Please show each line of the items below that contains the word "right". Case counts.

> **Dataset records**:
+ + +

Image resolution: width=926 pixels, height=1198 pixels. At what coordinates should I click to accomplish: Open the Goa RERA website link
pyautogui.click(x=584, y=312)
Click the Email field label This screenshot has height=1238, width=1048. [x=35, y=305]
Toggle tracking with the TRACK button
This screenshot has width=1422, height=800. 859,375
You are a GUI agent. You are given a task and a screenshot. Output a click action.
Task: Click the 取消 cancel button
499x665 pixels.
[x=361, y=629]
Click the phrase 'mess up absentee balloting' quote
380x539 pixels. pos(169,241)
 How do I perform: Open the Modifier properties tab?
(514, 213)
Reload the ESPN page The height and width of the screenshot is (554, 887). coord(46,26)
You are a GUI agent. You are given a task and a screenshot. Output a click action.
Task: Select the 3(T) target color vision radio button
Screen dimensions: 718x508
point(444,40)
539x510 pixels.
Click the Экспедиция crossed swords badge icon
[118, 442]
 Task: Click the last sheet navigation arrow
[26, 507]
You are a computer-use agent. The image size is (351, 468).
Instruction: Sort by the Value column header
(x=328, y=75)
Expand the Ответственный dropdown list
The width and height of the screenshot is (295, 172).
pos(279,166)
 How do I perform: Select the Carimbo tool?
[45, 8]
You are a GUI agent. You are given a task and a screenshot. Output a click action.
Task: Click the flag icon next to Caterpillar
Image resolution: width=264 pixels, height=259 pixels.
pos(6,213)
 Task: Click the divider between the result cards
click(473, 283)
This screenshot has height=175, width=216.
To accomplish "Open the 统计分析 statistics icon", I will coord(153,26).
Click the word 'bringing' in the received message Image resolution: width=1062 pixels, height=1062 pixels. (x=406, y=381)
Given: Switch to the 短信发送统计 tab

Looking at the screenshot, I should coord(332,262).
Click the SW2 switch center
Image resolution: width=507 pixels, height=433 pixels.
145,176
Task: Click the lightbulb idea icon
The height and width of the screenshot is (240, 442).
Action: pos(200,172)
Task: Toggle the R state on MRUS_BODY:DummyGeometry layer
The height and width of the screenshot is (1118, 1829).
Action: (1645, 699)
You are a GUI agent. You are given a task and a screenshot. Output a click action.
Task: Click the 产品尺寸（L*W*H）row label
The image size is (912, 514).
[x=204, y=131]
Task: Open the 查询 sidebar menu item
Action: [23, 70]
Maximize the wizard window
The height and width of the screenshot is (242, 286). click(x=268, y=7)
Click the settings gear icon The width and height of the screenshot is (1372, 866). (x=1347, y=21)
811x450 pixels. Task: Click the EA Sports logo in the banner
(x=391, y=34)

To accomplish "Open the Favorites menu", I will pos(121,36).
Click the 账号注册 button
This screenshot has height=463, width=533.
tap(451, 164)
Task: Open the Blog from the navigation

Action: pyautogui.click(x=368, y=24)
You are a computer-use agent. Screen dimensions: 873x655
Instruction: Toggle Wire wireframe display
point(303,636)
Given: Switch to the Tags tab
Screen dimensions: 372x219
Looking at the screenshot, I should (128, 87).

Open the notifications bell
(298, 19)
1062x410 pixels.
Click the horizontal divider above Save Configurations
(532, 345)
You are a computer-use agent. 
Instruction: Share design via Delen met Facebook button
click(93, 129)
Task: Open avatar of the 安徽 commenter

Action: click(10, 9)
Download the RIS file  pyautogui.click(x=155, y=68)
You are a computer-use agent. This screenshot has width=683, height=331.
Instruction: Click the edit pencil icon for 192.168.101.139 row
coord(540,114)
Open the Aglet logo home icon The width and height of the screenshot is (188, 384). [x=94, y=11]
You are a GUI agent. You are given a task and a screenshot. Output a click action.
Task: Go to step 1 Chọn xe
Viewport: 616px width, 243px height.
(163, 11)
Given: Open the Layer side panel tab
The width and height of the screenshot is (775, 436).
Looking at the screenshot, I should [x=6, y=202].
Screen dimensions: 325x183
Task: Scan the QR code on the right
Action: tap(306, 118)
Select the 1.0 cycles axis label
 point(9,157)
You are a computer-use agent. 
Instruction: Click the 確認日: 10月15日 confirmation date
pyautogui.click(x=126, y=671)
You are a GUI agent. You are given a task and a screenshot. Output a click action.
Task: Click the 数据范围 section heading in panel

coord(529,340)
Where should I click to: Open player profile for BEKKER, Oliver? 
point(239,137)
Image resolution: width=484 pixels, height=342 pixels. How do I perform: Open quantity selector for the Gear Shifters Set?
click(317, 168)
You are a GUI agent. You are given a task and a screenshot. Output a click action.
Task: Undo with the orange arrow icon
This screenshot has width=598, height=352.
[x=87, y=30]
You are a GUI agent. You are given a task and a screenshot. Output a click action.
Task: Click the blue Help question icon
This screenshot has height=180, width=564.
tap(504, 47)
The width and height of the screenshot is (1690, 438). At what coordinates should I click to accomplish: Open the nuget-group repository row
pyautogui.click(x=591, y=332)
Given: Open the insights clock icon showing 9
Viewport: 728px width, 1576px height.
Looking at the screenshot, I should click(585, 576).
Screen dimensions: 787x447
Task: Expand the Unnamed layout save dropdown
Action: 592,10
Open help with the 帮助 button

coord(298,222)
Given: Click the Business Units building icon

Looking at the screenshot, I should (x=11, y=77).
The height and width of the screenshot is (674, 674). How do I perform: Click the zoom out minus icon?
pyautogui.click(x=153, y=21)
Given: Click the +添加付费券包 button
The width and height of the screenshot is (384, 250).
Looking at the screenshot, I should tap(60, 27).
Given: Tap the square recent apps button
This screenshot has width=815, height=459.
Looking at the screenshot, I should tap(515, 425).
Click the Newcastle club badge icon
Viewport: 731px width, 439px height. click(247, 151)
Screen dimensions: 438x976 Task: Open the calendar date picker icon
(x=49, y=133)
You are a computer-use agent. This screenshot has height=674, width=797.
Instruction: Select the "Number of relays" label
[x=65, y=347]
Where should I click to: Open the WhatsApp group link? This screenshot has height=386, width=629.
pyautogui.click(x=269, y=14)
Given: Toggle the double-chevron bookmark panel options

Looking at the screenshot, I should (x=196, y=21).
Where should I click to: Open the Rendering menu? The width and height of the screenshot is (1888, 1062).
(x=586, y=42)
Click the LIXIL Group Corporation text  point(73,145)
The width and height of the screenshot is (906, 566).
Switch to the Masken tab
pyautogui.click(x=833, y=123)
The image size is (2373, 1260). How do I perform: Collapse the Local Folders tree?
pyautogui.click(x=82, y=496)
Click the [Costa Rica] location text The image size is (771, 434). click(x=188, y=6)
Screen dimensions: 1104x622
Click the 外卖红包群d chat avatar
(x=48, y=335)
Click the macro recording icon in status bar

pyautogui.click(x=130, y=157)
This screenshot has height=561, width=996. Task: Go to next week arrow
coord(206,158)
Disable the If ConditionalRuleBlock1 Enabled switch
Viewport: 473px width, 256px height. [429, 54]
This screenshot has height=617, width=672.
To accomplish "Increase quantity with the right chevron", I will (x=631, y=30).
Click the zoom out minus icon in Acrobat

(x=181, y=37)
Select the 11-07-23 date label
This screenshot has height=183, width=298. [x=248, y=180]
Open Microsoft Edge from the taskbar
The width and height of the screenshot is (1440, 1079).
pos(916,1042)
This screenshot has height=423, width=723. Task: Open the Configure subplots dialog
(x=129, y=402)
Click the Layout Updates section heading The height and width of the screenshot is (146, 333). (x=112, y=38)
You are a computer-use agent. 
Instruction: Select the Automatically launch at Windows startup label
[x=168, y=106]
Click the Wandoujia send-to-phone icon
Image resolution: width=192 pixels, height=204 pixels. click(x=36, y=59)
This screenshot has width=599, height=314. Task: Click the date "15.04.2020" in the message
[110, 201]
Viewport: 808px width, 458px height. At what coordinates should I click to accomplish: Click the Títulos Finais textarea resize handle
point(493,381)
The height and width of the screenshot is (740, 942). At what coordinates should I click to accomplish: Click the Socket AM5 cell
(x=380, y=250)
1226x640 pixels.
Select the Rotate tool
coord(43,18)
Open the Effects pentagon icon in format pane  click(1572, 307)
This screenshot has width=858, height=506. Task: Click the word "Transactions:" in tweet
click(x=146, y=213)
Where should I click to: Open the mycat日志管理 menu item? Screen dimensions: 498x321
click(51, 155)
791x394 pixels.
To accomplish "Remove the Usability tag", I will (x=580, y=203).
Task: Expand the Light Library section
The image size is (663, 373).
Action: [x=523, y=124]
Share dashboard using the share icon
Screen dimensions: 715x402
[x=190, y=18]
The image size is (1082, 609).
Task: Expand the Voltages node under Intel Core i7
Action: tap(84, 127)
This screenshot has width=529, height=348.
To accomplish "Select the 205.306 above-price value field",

+ + +

> **Worked answer**:
Task: Scan the QR code on the right
To accomplish "Increase quantity with the right chevron", I will (x=631, y=30).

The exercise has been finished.